La memoria, esa maravillosa capacidad de nuestro
cerebro que nos permite almacenar y evocar informaciones, de toda naturaleza y
carácter, es imprevisiblemente caprichosa. Hay personas en las que esa
importantísima funcionalidad se halla muy desarrollada, mientras que para otras
ese necesario o imprescindible recurso para nuestra vida se encuentra limitado
o, incluso, patológicamente bloqueado. Es indudable que tan cualificada
potencialidad es sumamente heterogénea para todos nosotros. Algunos la han
ejercitado más, manteniéndola con la fuerza de la claridad, mientras que otros
la han dejado aletargarse en las brumas de la inconcreción. Pero, desde luego, existe la convicción de que, con la edad, dicha facultad va
perdiendo vigor, frescura o agudeza. Somos muchos los que nos quejamos o
lamentamos, con esa manida frase, de que “cada
vez tengo menos memoria”. El no saber encontrar el lugar donde has dejado
las llaves, el olvido sobre obligaciones importantes que habías de atender
aquel determinado día, o incluso el “tener en la punta de la lengua” un nombre
o dato que se te hace imposible expresar en el preciso momento…. son algunas muestras,
más que frecuentes, de esa debilidad en el recuerdo, a fin de que tu mente
responda al interrogante o ciertos datos que necesariamente requieres.
Quiero
centrarme en un hecho que, no sólo en mí sino también en los comentarios
ajenos, resulta bastante frecuente. Consiste en que olvidamos situaciones o
informaciones que son muy próximas para nuestro protagonismo pero, al tiempo, aparecen
en el recuerdo escenas, personas y detalles muy lejanos, con una profusión
informativa y concreción en las imágenes verdaderamente difícil de explicar. No
llegas a entender como situaciones de ayer o de la semana pasada se te borran
de la memoria, con una pasmosa facilidad, mientras que otras escenas, bien
alejadas en la distancia del tiempo,
recuperan su nítida vigencia para la retina de la imaginación. Las estás reviviendo,
bien cercanas o próximas, cuando han pasado no pocos calendarios desde el
momento en que sucedieron y pudiste integrarlas en tus vivencias. Pero, así es
la memoria. Juguetona, traviesa, espontánea,
complaciente o cruelmente indiferente.
¿Ejemplos
que avalen lo previamente expuesto?

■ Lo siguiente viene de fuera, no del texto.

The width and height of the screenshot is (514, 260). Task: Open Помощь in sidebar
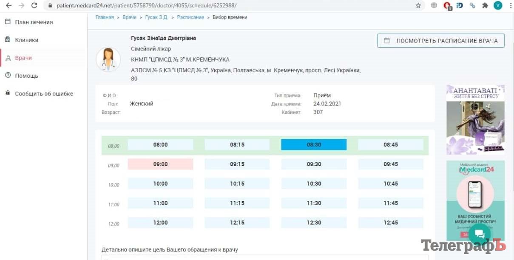pos(26,76)
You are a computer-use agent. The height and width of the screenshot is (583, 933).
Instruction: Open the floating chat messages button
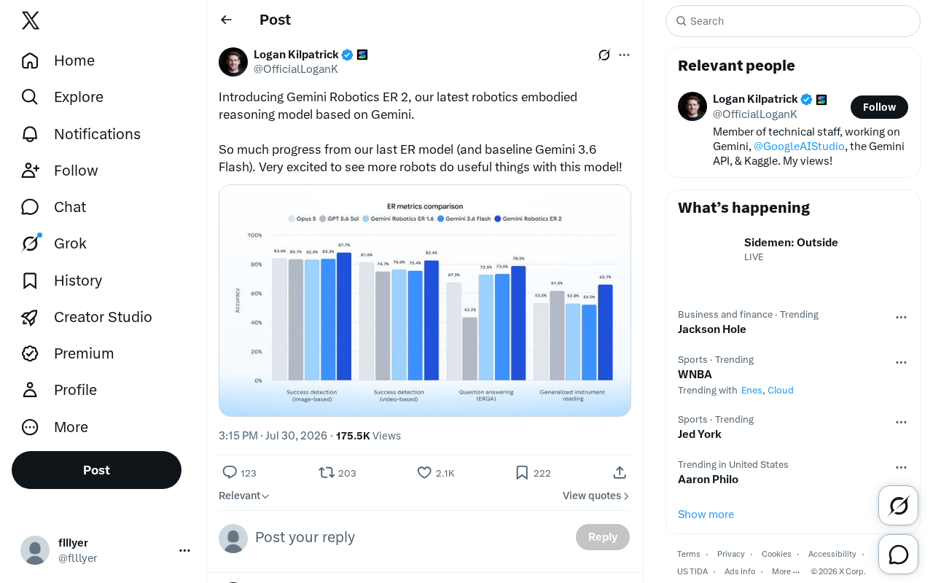coord(898,555)

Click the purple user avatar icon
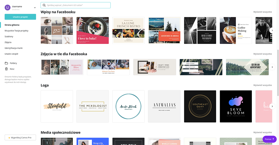(7, 8)
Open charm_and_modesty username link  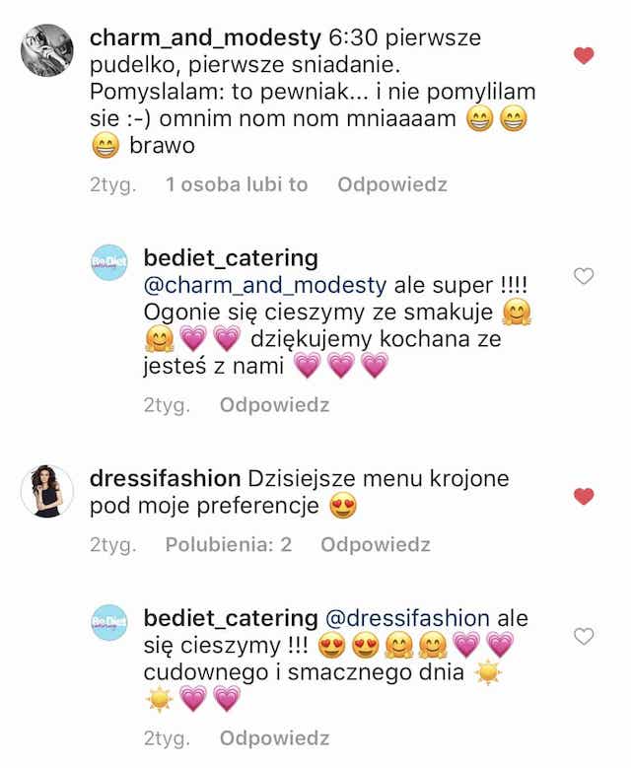click(205, 37)

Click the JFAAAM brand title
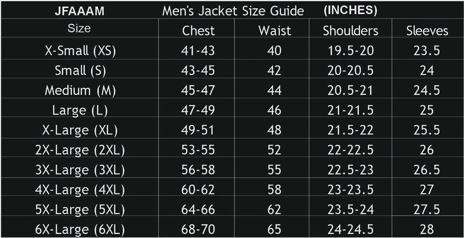click(79, 12)
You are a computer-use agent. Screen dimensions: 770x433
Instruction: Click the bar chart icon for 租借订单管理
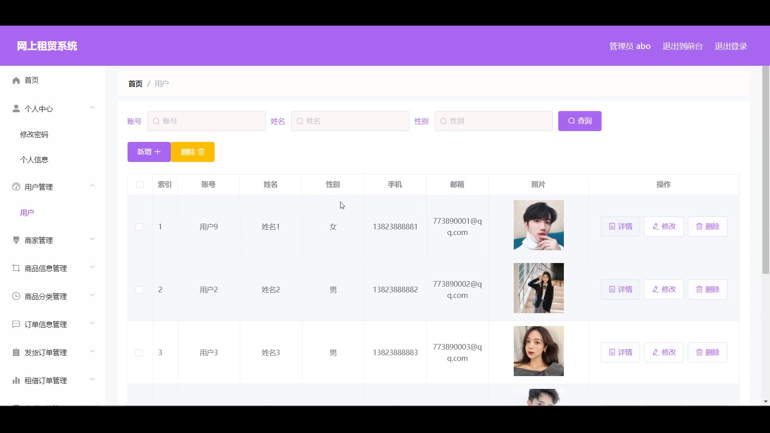(x=16, y=380)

Cada uno de nosotros posee, en el archivo de su existencia, miles de hechos
y anécdotas que avalan lo que aquí se expone. Veamos alguna, entre todas
aquéllas que los lectores de estas líneas podrían fácilmente compartir. Ocurrió
una tarde reciente, cuando me encontraba trabajando ante el ordenador. Tal vez
por una asociación de ideas, en relación a la temática que estaba desarrollando
en uno de mis escritos, recordé a una persona que había
conocido durante mis años de estudio, en la Universidad de Granada. Su
nombre y apellidos, así como otras características identificativas acerca de su
imagen, se me hicieron nítidamente explícitas, sin saber exactamente el porqué.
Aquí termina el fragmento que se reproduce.